Part of a data file:
= = =

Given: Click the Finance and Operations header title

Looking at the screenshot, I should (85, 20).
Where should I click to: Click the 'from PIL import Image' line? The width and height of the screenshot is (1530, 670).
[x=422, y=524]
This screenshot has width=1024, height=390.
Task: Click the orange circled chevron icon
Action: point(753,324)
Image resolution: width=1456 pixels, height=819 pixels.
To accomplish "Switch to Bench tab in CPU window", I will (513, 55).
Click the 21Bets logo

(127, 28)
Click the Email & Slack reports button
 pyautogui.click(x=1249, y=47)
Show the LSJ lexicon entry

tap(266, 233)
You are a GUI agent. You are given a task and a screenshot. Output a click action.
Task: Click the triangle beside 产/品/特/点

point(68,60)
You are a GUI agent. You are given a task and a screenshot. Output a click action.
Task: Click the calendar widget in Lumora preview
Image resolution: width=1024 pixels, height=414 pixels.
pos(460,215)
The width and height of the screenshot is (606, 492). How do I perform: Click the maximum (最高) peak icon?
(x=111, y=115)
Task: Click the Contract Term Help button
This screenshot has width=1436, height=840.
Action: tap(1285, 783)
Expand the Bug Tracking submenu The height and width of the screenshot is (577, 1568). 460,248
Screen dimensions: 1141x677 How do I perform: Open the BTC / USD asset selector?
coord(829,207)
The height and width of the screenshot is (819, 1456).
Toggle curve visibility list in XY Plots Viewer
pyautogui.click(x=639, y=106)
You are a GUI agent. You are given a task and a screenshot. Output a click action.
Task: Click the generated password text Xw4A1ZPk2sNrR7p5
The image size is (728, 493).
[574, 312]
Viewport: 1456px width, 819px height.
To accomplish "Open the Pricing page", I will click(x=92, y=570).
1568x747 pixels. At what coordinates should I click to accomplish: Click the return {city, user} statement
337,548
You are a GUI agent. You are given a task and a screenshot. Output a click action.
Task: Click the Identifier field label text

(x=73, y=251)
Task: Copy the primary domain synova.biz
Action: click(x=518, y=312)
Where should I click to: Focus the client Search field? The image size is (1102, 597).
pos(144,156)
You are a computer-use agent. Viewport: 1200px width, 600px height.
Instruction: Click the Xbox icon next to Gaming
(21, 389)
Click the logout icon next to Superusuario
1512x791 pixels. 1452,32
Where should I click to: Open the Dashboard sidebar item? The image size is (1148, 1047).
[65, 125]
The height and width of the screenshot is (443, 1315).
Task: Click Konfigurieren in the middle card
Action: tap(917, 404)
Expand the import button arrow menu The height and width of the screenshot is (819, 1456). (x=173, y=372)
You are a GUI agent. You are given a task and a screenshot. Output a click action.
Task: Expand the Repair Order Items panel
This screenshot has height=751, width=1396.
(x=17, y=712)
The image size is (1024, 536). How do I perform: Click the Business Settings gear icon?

= = =

Objective: Can you write out the entries between the lines holding "Viewport: 1456px width, 819px height." and "Action: tap(917, 404)", inclusive, substituting "Screen" for "Viewport" and leaving everything else unchanged?

Task output:
Screen: 1456px width, 819px height.
To accomplish "Open the Pricing page", I will click(x=92, y=570).
1568x747 pixels. At what coordinates should I click to accomplish: Click the return {city, user} statement
337,548
You are a GUI agent. You are given a task and a screenshot. Output a click action.
Task: Click the Identifier field label text

(x=73, y=251)
Task: Copy the primary domain synova.biz
Action: click(x=518, y=312)
Where should I click to: Focus the client Search field? The image size is (1102, 597).
pos(144,156)
You are a computer-use agent. Screen: 1200px width, 600px height.
Instruction: Click the Xbox icon next to Gaming
(21, 389)
Click the logout icon next to Superusuario
1512x791 pixels. 1452,32
Where should I click to: Open the Dashboard sidebar item? The image size is (1148, 1047).
[65, 125]
The height and width of the screenshot is (443, 1315).
Task: Click Konfigurieren in the middle card
Action: tap(917, 404)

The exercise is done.